La baisse des rendements menace les retraites complémentaires de l’UMR

Laurence Pochard
La crise sanitaire, sociale et économique liée au Covid-19 perturbe le taux de couverture des engagements des régimes d’épargne retraite par capitalisation.

La crise actuelle des marchés résultant de la pandémie de coronavirus pourrait entamer les retraites complémentaires de l’Union Mutualiste Retraite. A l’occasion de la publication de son rapport annuel 2019, le groupe prévient que «si les conséquences de cette crise systémique s’avéraient durables, elles pourraient impacter le rendement des actifs, la couverture de la solvabilité de l’UMR ainsi que celle des engagements du Corem [produit d'épargne retraite, ndlr]. Dans ce cas, un ajustement des paramètres sur ce régime ne serait pas à exclure à moyen terme.»

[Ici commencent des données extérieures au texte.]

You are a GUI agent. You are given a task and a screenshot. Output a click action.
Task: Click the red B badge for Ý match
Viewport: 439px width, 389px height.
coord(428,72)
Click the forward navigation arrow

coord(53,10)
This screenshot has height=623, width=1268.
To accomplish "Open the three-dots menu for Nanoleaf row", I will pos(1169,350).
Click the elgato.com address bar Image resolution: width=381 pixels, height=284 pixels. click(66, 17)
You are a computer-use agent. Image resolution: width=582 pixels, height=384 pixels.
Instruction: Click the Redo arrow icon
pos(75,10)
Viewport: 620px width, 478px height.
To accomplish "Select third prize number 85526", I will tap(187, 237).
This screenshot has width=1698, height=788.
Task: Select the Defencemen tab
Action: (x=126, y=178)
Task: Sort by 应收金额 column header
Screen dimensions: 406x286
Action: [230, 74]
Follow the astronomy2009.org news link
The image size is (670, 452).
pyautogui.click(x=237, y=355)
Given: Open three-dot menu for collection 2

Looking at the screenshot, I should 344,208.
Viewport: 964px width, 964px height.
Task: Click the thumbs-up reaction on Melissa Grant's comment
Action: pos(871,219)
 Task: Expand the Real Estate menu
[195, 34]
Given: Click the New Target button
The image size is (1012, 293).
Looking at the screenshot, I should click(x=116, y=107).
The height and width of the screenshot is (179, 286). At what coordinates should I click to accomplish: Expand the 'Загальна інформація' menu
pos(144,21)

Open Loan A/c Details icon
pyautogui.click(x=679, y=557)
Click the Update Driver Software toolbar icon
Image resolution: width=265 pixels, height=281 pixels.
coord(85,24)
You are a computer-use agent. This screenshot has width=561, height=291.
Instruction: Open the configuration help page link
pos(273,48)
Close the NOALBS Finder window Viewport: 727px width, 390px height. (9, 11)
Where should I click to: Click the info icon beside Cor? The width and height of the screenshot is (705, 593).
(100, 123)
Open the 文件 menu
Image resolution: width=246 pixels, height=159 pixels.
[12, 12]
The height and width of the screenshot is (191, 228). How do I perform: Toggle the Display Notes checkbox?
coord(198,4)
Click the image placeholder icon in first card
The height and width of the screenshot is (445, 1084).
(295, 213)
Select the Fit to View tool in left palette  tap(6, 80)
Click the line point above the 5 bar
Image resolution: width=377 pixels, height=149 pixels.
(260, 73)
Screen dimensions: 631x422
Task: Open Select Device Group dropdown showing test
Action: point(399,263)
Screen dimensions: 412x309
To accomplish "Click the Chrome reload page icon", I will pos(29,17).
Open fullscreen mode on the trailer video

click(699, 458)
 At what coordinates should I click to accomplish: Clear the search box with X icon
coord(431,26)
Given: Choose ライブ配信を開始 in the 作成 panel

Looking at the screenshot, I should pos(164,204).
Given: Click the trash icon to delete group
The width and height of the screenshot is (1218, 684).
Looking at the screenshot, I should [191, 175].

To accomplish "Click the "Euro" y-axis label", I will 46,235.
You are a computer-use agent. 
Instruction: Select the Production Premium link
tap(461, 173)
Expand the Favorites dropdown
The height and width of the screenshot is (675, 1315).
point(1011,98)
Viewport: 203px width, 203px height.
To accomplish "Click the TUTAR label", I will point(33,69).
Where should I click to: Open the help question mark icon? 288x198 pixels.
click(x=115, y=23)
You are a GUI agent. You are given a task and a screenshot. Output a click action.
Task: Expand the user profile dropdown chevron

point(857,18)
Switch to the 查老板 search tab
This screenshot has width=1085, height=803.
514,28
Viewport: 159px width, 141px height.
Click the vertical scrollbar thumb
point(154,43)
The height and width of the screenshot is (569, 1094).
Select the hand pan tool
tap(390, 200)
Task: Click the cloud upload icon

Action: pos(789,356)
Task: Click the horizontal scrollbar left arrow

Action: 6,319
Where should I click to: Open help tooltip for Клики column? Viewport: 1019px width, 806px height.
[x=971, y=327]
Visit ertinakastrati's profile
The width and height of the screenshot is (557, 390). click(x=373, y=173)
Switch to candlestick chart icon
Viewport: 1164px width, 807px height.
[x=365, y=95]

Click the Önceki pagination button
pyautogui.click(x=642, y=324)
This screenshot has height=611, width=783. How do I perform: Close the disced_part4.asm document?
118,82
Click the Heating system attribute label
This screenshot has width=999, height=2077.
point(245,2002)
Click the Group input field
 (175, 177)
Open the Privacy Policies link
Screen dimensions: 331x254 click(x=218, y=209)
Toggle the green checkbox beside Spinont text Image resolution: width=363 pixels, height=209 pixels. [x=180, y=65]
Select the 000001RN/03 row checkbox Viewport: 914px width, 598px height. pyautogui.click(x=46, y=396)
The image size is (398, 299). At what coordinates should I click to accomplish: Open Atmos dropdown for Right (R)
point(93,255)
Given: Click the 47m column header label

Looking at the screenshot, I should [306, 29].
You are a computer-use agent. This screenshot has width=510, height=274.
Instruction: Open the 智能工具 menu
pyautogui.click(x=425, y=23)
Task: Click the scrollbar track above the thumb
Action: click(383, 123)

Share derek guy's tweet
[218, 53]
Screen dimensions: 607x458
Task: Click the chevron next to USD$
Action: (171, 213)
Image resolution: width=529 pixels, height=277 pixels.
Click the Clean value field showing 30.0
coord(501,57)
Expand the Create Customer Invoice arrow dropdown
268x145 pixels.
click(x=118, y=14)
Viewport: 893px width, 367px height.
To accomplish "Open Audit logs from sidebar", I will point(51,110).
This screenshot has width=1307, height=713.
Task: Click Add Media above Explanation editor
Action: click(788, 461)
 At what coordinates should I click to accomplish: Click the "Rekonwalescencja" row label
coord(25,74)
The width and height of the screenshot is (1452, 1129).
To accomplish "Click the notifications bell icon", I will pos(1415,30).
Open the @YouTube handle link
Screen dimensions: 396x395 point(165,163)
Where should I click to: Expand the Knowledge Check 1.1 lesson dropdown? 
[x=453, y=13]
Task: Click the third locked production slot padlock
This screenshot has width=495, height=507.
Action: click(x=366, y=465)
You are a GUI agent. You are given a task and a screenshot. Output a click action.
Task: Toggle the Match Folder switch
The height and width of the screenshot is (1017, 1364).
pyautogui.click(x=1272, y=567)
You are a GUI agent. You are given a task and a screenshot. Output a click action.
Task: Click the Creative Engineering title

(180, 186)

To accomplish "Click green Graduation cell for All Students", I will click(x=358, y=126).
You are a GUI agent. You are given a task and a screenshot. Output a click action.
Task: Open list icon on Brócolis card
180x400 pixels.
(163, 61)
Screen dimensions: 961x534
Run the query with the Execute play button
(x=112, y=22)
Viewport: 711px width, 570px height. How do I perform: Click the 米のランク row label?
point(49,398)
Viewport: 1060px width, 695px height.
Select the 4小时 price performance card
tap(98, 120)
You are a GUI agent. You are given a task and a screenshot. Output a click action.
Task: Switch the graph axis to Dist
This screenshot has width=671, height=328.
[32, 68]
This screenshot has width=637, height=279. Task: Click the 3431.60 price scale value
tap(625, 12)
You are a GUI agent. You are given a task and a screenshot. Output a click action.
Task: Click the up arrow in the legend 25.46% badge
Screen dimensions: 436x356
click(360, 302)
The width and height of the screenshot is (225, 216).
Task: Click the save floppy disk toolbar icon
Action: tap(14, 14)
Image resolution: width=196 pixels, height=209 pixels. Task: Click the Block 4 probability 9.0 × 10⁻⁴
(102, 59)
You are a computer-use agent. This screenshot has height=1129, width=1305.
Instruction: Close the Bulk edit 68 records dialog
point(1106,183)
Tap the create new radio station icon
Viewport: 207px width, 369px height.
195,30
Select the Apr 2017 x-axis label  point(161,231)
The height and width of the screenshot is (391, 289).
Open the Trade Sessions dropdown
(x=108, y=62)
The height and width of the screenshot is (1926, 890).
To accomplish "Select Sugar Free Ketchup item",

Proposition de baisse de la valeur de service du point

En effet, au 31 décembre 2019, le taux de couverture du régime s’élevait à 96,5%, en légère baisse par rapport à 2018 (98,2%). Cette régression s’explique en grande partie par la diminution des taux d’intérêts entre 2018 et 2019. Si le ratio de couverture est à nouveau inférieur à 100 % fin 2020, une mesure de baisse de la valeur de service du point sera soumise à approbation des instances de l’UMR car il s’agira du troisième exercice consécutif pour lequel le taux de couverture serait inférieur à 100%. Ce qui préfigure une baisse des futures rentes.

L’UMR a fait un point depuis fin mars dans un complément à son rapport sur la stabilité et la situation financière (SFCR) : «Sur le plan économique, les statistiques sont chaque jour un peu plus impressionnantes : des contractions comprises entre 7% et 10% des PIB 2020 des grandes économies développées sont désormais annoncées. Cela se traduit par une forte baisse de la valeur de marché des actifs en représentation des engagements (diminution des plus-values latentes de plus de 700 millions d’euros sur Corem et de plus de 100 millions d’euros sur le régime R1).» La solvabilité s’en ressent, avec un taux de couverture du capital de solvabilité requis (ou SCR) passant ainsi de 263,8% à la fin de l’exercice 2019 à 230% au 31 mars 2020.

A la fin de 2019, l’Union supervisait 11,2 milliards d’euros en valeur de marché d’actifs sous gestion pour ses différents régimes.